Said menegaskan dirinya tidak bermaksud mengerdilkan partai partai pengusung. Namun, apa pun itu, pemilih tetap melihat figur yang diusung. Menurut dia, bakal terjadi split ticket voting yang besar pada Pilkada 2024.

"Dalam survei kita sering mendengar split ticket voting, yaitu pendukung partai A mendukung kandidat yang tidak dinginkan. Mereka memilih mendukung figur dalam pilkada yang di usung partai B karena dianggap lebih memenuhi harapannya," urainya.

"Faktor split ticket voting dalam pilkada ini cukup besar. Sebab belum tentu di tingkat elite sejalan dengan aspirasi grassroot-nya. Mempertimbangkan situasi seperti ini, saya kira pilkada akan semakin dinamis. Dengan demikian kita tidak bisa terpaku hanya formalitas kerja sama politik," tambahnya.

Said juga menyinggung soal terbentuknya kerja sama politik Koalisi Indonesia Maju (KIM) plus di sejumlah daerah dan melawan PDIP. Menurut dia, realitas tersebut harus dibaca dalam konteks politik setelah Pemilihan Presiden dan Wakil Presiden (Pilpres) 2024 dan sebelum lahirnya putusan MK Nomor 60 pada 20 Agustus 2024.

"Kalau saya baca, saat itu memang ada sejumlah keinginan dari sejumlah elite politik yang ingin mengulang kesuksesan pada pilpres dalam pilkada. Namun, setelah munculnya Putusan MK Nomor 60 Tahun 2024 dan munculnya sejumlah figur calon kepala daerah, peta politik telah berubah," bebernya.

Said mencontohkan pada Pemilihan Gubernur dan Wakil Gubernur (Pilgub) Jakarta yang awalnya menukar Ridwan Kamil dari Jawa Barat ke Jakarta sekaligus untuk menghadapi Anies Baswedan.
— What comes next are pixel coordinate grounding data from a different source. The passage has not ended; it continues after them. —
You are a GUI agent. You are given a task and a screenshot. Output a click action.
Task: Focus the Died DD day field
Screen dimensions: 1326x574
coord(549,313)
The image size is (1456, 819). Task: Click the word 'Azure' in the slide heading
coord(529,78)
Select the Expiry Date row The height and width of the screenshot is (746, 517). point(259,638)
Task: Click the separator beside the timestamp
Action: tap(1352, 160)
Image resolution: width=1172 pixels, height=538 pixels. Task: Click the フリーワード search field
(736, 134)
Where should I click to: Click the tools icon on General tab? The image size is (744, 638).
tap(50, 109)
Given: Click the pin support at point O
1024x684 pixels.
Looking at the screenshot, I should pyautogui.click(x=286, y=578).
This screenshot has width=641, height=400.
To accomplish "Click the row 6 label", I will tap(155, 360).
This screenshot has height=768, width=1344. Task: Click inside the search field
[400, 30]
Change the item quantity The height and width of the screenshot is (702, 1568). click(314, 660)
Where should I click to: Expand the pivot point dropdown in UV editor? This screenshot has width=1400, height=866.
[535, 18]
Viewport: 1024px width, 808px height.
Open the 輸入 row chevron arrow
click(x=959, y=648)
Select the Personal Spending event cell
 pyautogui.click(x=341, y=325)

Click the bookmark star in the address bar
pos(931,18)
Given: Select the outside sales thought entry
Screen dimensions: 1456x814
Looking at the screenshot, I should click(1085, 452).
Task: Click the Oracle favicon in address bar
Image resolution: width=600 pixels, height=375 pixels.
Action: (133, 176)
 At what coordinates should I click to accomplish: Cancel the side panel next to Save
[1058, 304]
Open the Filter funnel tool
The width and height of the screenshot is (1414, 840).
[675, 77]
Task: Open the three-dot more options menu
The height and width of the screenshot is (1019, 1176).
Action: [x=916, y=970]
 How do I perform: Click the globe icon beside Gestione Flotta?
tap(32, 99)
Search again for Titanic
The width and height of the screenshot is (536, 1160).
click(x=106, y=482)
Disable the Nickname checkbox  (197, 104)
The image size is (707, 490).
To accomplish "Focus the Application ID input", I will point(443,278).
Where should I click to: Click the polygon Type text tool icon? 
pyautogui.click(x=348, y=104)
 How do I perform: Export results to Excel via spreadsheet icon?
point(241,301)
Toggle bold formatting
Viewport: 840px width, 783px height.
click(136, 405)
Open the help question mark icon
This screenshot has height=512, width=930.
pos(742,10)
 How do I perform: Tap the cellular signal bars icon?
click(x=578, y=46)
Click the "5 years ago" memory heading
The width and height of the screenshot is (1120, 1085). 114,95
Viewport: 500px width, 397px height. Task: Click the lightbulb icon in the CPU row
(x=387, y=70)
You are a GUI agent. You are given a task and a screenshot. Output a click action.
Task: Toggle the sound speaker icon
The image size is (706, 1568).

Namun, kata dia, setelah putusan MK dan munculnya Pramono Anung sebagai bakal cagub membuat peta politik berubah.

"Munculnya nama Mas Pramono Anung, saya kira peta juga berubah. Figur Mas Pram menjadi titik temu antara Pak Jokowi, Pak Prabowo dan Ibu Mega. Fakta politik baru inilah yang harus kita cermati, agar tidak semata-mata terpaku pada kerja sama politik formalistik," ungkapnya.

Begitu juga, kata Said, dengan munculnya figur Andika Perkasa di Jawa Tengah. Apa pun itu, kata dia, Andika pernah menjadi 'simbol' karena pernah menjabat pucuk pimpinan TNI, yaitu panglima. Dia mengaku, latar belakang Andika Perkasa tidak bisa dianggap remeh.

"Saya kira situasi ini juga mengubah peta pilkada di Jawa Tengah. Apalagi, Pak Andika juga berhubungan baik dengan Pak Jokowi dan Pak Prabowo. Bahkan, Pak Andika pernah menjadi pembantu Pak Jokowi saat menjabat komandan Paspampres yang menjaga 24 jam Pak Jokowi saat bertugas atau pun tidak bertugas," jelasnya.

Said mengatakan kerja sama politik dalam pilkada harus dimaknai sebagai demokrasi, bukan sebuah permusuhan politik. Menurut dia, cara pandang seperti harus clear terlebih dahulu.

"Sebab pertarungan pilkada adalah jalan demokrasi dan konstitusional kita mendapatkan pemimpin di daerah. Setelah pilkada, semua pihak yang tadinya bertarung hendaknya rukun kembali bersama-sama membangun daerah dengan perannya masing-masing," pungkasnya.